Top of TEXT SECTION

Declining Nutritional Values of Food in the UK

Declining Nutritional Values of Food in the UK

We can now grow food in abundance. However, while modern farming techniques help to produce bumper crops year after year, it appears that the nutritional content of our food is declining. A report comparing the nutritional content of food in 1940 and 2002 shows that the mineral content of vegetables, fruits, meat and milk has fallen significantly over the past 60 years, in some cases by as much as 70%. And the loss of essential minerals – such as calcium, magnesium and iron – from our food can have serious implications for health. 

The findings have been contested by the food and farming industry, who argue that the declining numbers simply reflect changes in how minerals in food are measured. Additional changes to the way food is transported and the different varieties of food available also make direct comparisons between 1940 and 2002 tricky. However, it is unlikely that these can account for the huge difference in nutritional content. So why is the nutritional composition of our fresh food declining at such an alarming rate? 

The Dilution Effect

Soil provides a range of ecosystem services and is a prime source of minerals. Traditionally, farmers used crop rotation to maintain fertile soil - leaving a field to ‘lie fallow’ for a season meant that the soil had time to recover from the effects of farming. Nowadays, the economic demands placed on farmers mean that this isn’t always viable. 

Many crops are now grown for greater yield, uniform appearance, and disease resistance, and not primarily for enhanced nutritional content. The intensive farming and mass production techniques needed to produce them are depleting minerals faster than the microorganisms in the soil can replenish them. Essentially, as the yield has increased, the mineral content has decreased. This is referred to as the ‘dilution effect’. The nutritional content of a food depends on the nutrients available in the soil in which it is grown, so the key to healthier produce is healthier soil. 

In addition to the dilution effect, other factors also play a role. Artificial fertilisers are also used to help crops grow quicker and bigger than before. The most commonly used fertilisers only add three important minerals to crops to help them grow - synthetic nitrogen, phosphorous and potassium. But humans need more than these three minerals for good health and wellbeing. Likewise, the increasing use of chemical pesticides reduces the uptake of minerals by plants. Food also used to be consumed close to where it was grown and didn’t have to travel far. Nowadays, many foods are picked before they are ripe to increase their storage time so they can be transported around the world. 

Combined, these factors mean that over the past seventy years, the vitamin and mineral content of our food has steadily declined. The Earth Summit Report published in 1992 claimed that “there is deep concern over continuing major declines in the mineral values in farm and range soils throughout the world”. The report found that “soil depletion levels of minerals in Europe are now at 72% over the last 100 years.” And this is not just a European problem. The average mineral content of soil has fallen around the world - 76% in Asia and 85% in North America.

How Does This Affect Our Food?

Bottom of TEXT SECTION

* AIM OF THE EXERCISE *
Duplicate the part of the food nutrition text between "The findings have" and "isn’t always viable.", inclusive.

Top of GIVEN ENTRIES

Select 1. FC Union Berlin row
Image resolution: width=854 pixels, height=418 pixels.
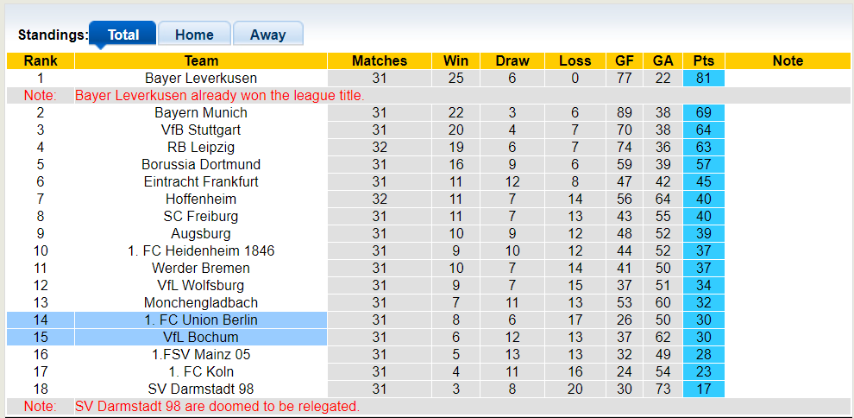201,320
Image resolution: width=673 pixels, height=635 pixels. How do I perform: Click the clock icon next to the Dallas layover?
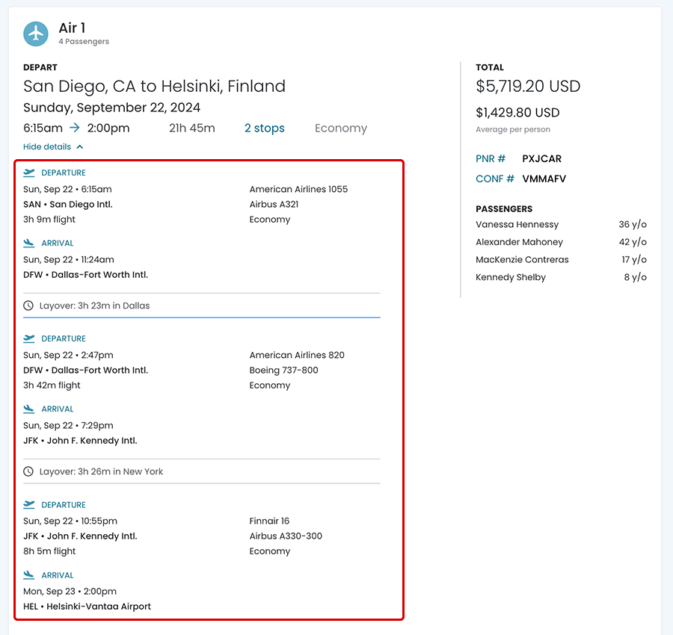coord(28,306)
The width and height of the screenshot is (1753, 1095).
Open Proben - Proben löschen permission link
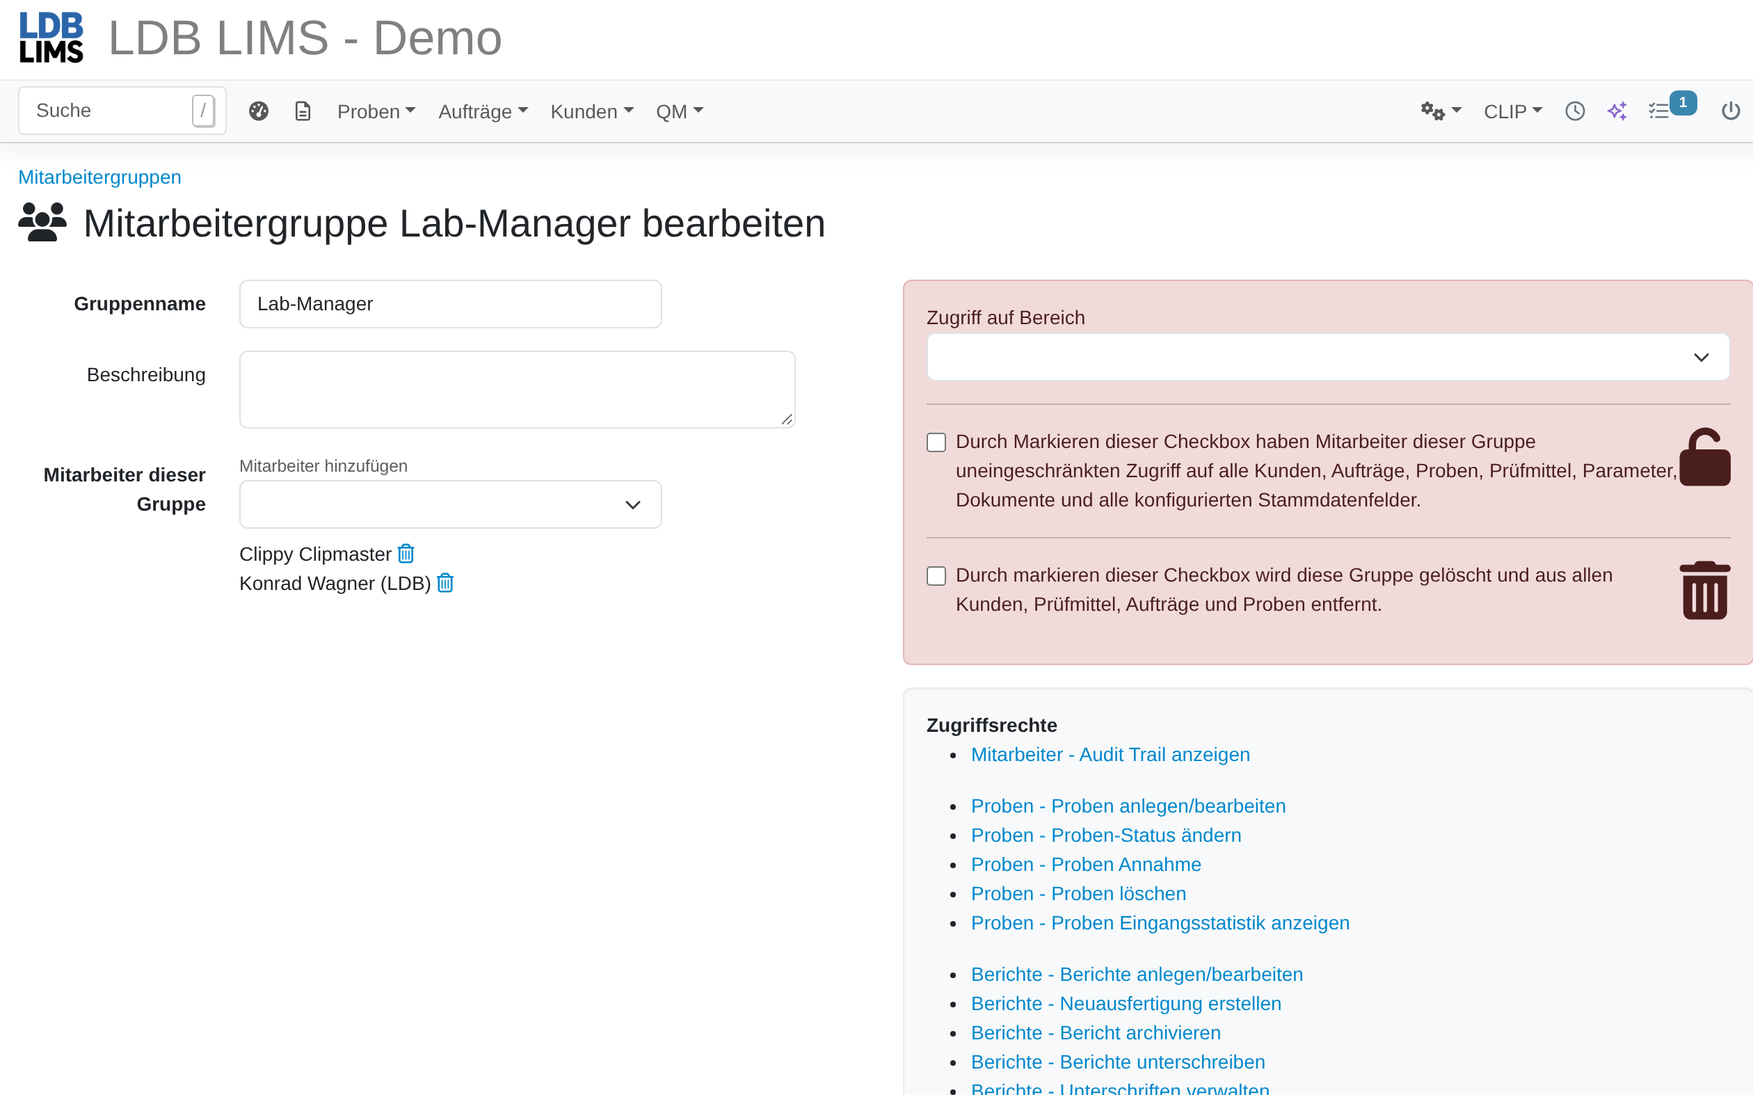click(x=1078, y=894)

Bottom of GIVEN ENTRIES
Top of GIVEN ENTRIES

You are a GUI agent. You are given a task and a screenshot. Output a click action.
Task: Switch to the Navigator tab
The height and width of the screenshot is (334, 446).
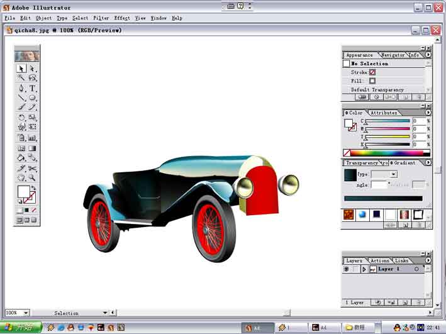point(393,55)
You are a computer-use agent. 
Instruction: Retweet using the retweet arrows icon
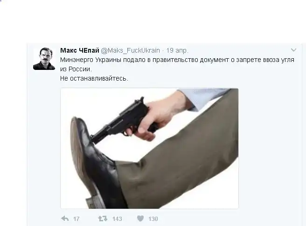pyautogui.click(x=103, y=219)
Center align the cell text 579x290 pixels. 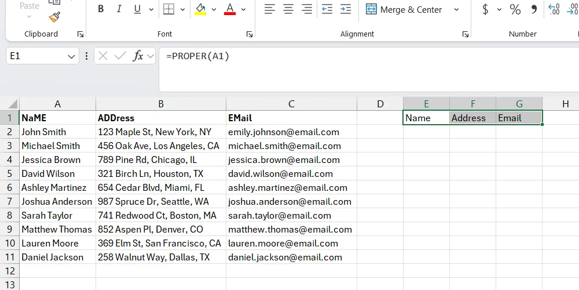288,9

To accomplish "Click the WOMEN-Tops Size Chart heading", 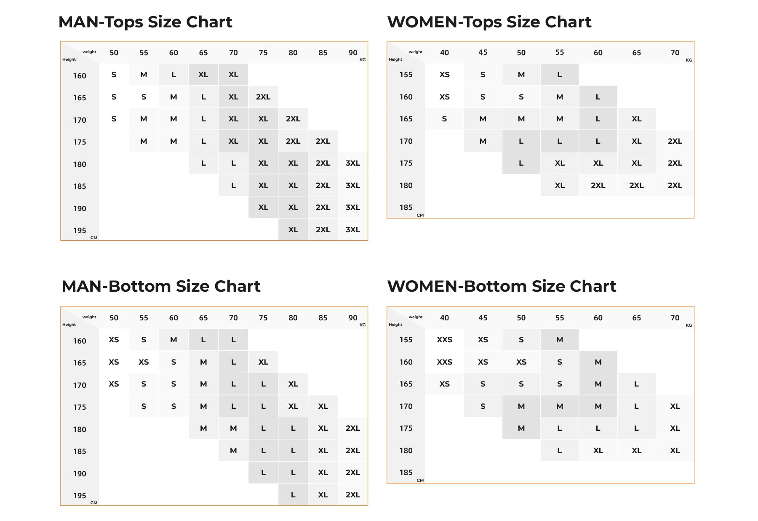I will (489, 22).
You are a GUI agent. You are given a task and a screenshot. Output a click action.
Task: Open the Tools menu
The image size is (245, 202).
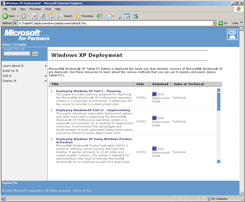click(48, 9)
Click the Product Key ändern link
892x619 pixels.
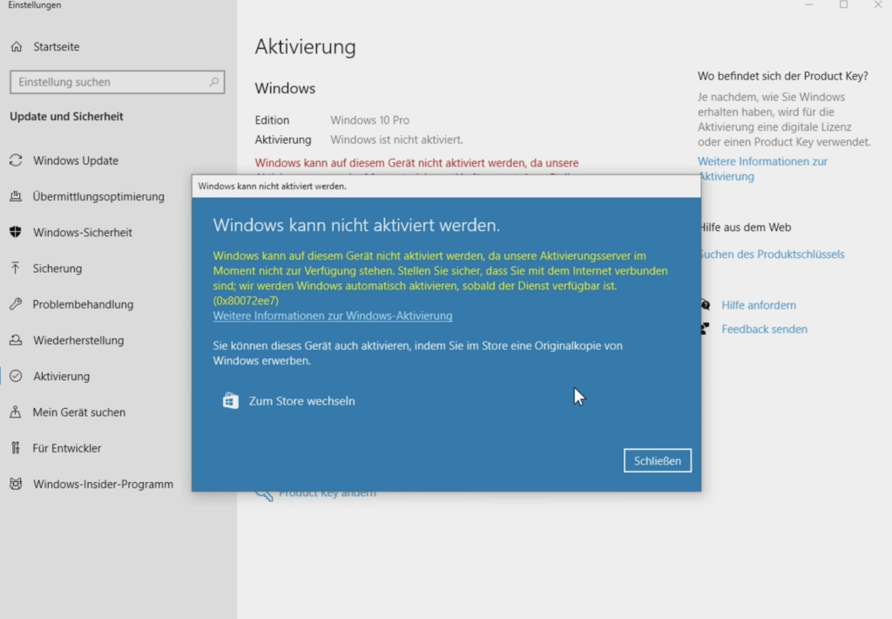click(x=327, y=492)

Bottom of GIVEN ENTRIES

* EXERCISE ANSWER *
The findings have been contested by the food and farming industry, who argue that the declining numbers simply reflect changes in how minerals in food are measured. Additional changes to the way food is transported and the different varieties of food available also make direct comparisons between 1940 and 2002 tricky. However, it is unlikely that these can account for the huge difference in nutritional content. So why is the nutritional composition of our fresh food declining at such an alarming rate? 

The Dilution Effect

Soil provides a range of ecosystem services and is a prime source of minerals. Traditionally, farmers used crop rotation to maintain fertile soil - leaving a field to ‘lie fallow’ for a season meant that the soil had time to recover from the effects of farming. Nowadays, the economic demands placed on farmers mean that this isn’t always viable.